→ **Problem to work on**: Each line of the data below should be repeated exactly.

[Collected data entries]

○ ○ ○ ○ ○

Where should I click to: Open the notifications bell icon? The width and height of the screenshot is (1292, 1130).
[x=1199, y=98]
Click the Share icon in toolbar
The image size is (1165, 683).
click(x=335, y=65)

○ ○ ○ ○ ○

→ **Reply**:
Where should I click to: Open the notifications bell icon? The width and height of the screenshot is (1292, 1130).
[x=1199, y=98]
Click the Share icon in toolbar
The image size is (1165, 683).
click(x=335, y=65)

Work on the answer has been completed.